O medo e a inquietação vêm do fato que, com a queda do poder instituído durante tantos anos, haverá uma alteração no modo de vida dos moradores do local. Algumas coisas serão cobradas sem subsídio pirata, como a TV a cabo, algumas benesses que os traficantes também davam, como forma de “cala boca”, deixarão de existir, e algumas pessoas que se beneficiavam delas, passarão a insuflar os demais, e isto pode desestabilizar o estado que está de mudanças para lá.

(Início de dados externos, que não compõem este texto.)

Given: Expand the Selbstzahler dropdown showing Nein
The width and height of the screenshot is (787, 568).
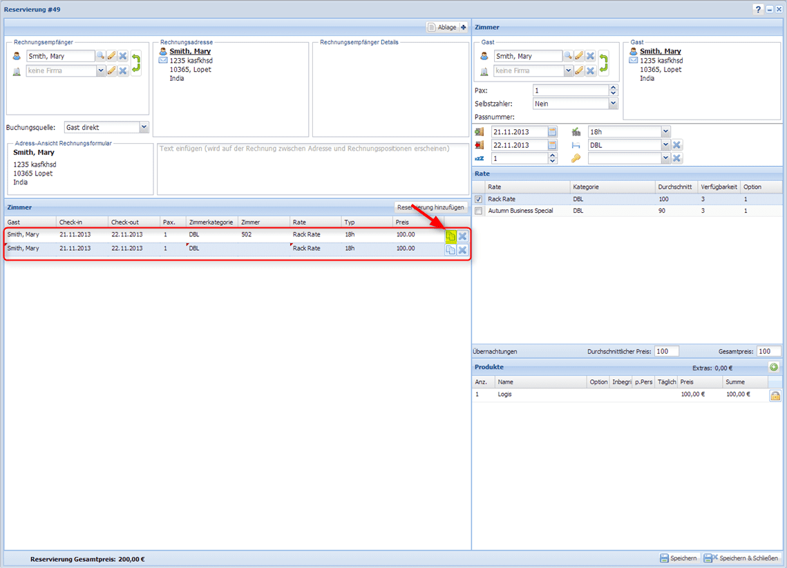Looking at the screenshot, I should [x=612, y=104].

Mais ainda. Há o medo quase onipresente que seja somente um show pirotécnico para inglês ver em virtude da proximidade da copa do mundo de futebol e olimpíadas na cidade maravilhosa.
O que de verdade motivou a ação do estado nesse momento? Ela é séria? Foi feita pra ficar? Vai existir investimento público nas áreas de favelas? Ou com as dificuldades de se estar lá haverá uma desmobilização dos poderes constituídos e um retorno do tráfico?
A cena épica dessa ação no complexo do alemão é da fuga de centenas de traficantes por estradas de terra e matagais.
Ao ver aquela imagem, lembrei de um texto proferido por Jesus a mais de dois mil anos, em que Ele afirma que um espírito imundo ao ser expulso, sai e percorre a terra, e ao ver a casa de onde saiu arrumadinha, limpa, varrida, e VAZIA, retorna com outros sete, piores que ele, e o último estado se torna pior que o primeiro (Mateus 12. 43 a 45).
Fica a dúvida. Será que após limpar a casa, o estado a ocupará de verdade ou somente provisoriamente? Se for provisoriamente, o estado dos morros será muito pior que o atual, pois os que lá retornarem, estarão preparados para novas e futuras investidas do poder constituído, além da descrença dos moradores, passarão a jogar contra o estado.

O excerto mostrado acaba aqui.